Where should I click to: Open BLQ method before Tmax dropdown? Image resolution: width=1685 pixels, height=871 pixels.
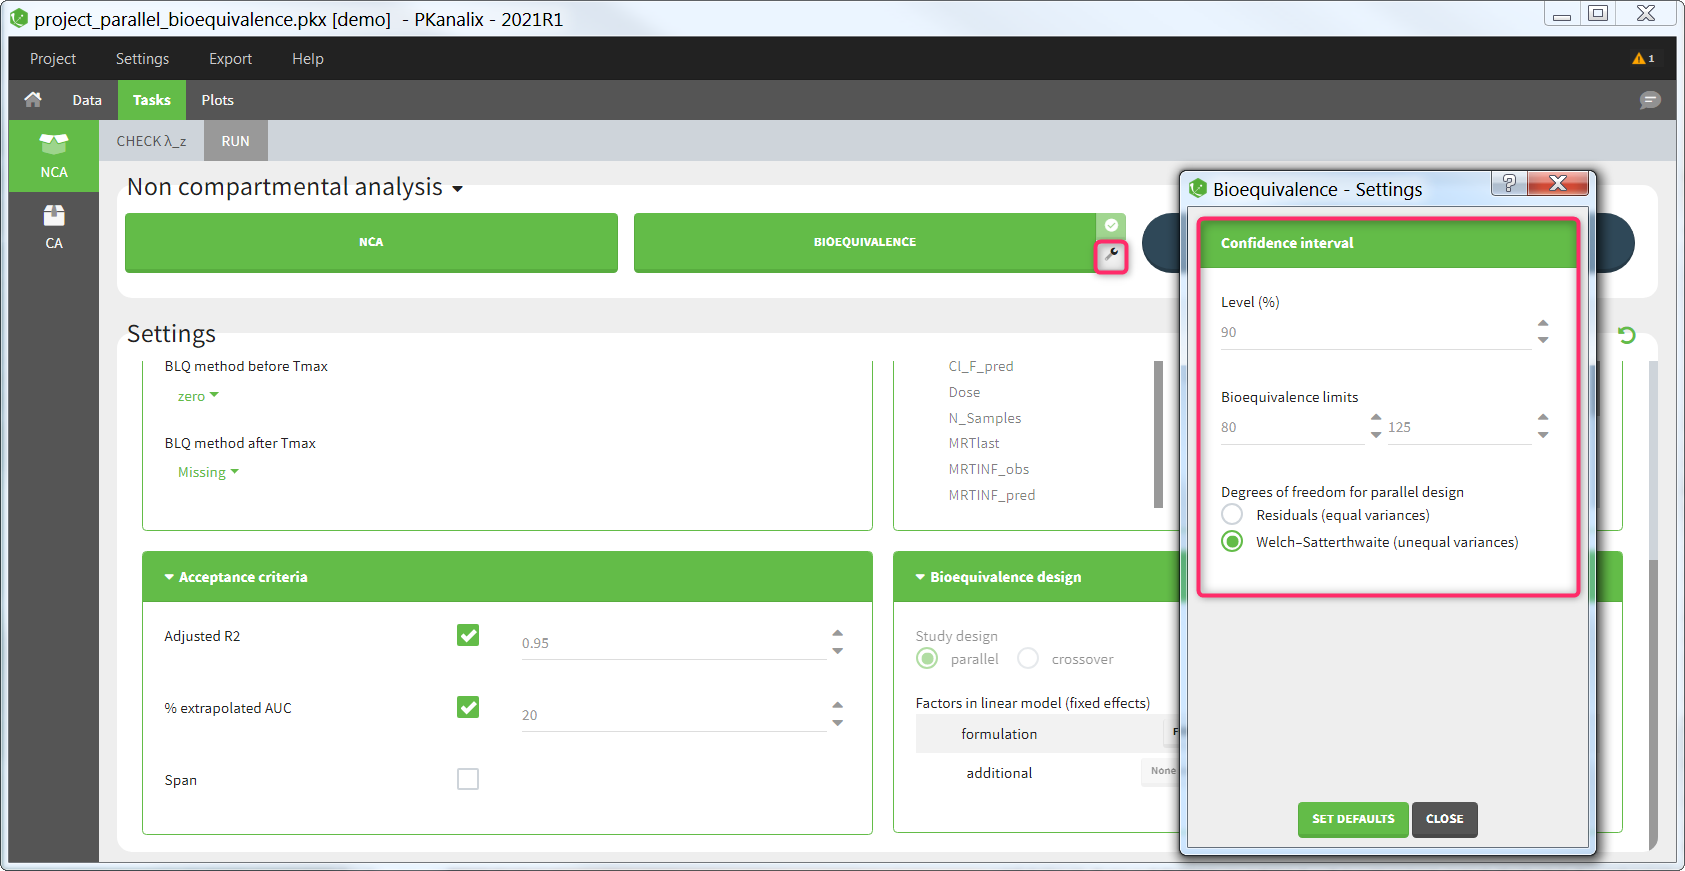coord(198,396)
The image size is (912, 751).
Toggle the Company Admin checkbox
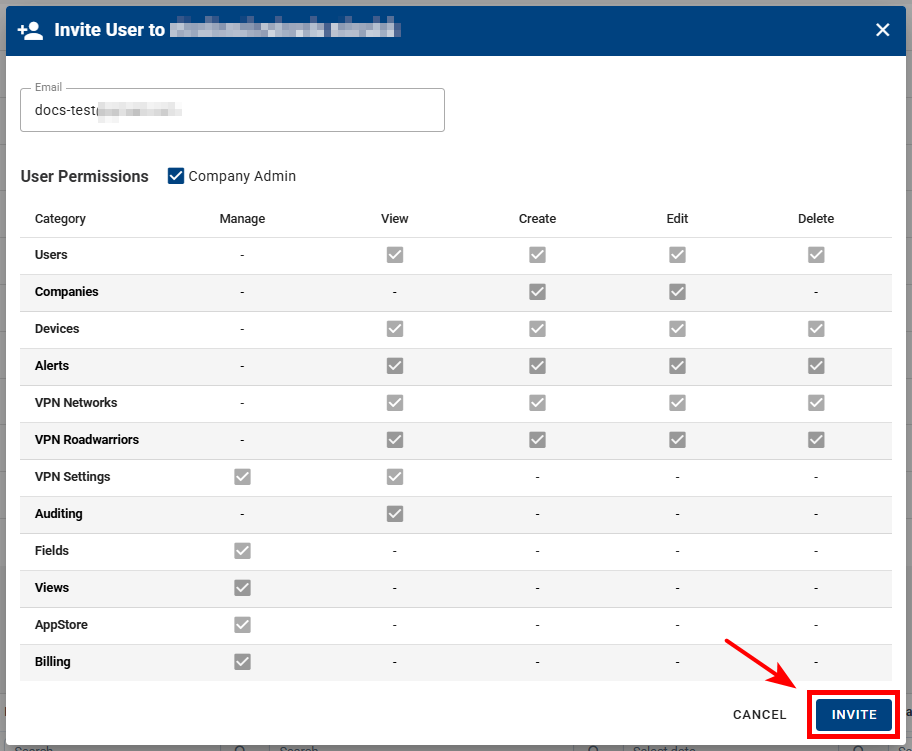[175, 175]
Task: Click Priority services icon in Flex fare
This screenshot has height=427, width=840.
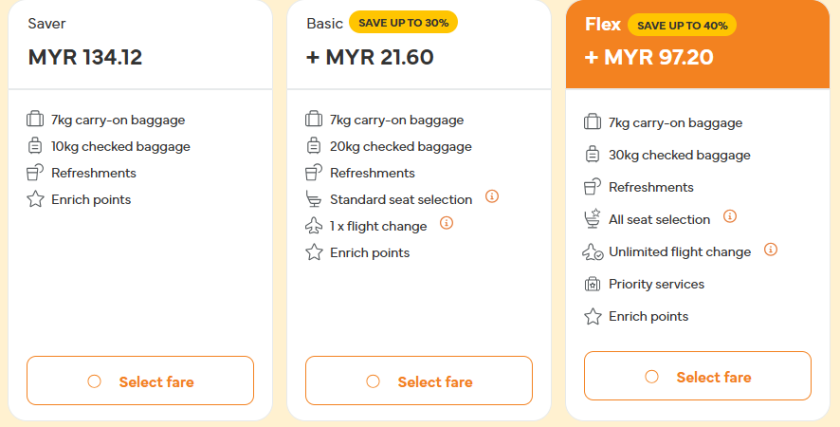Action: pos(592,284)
========================================
WHAT IS EXPECTED: Transcribe exactly the lines that go from the one holding "Toggle the Company Admin checkbox" through the last line of the entries, both included, and nothing besides them. Do not include any pictures.

YOUR SOLUTION:
Toggle the Company Admin checkbox
[175, 175]
Task: Click Priority services icon in Flex fare
This screenshot has height=427, width=840.
Action: pos(592,284)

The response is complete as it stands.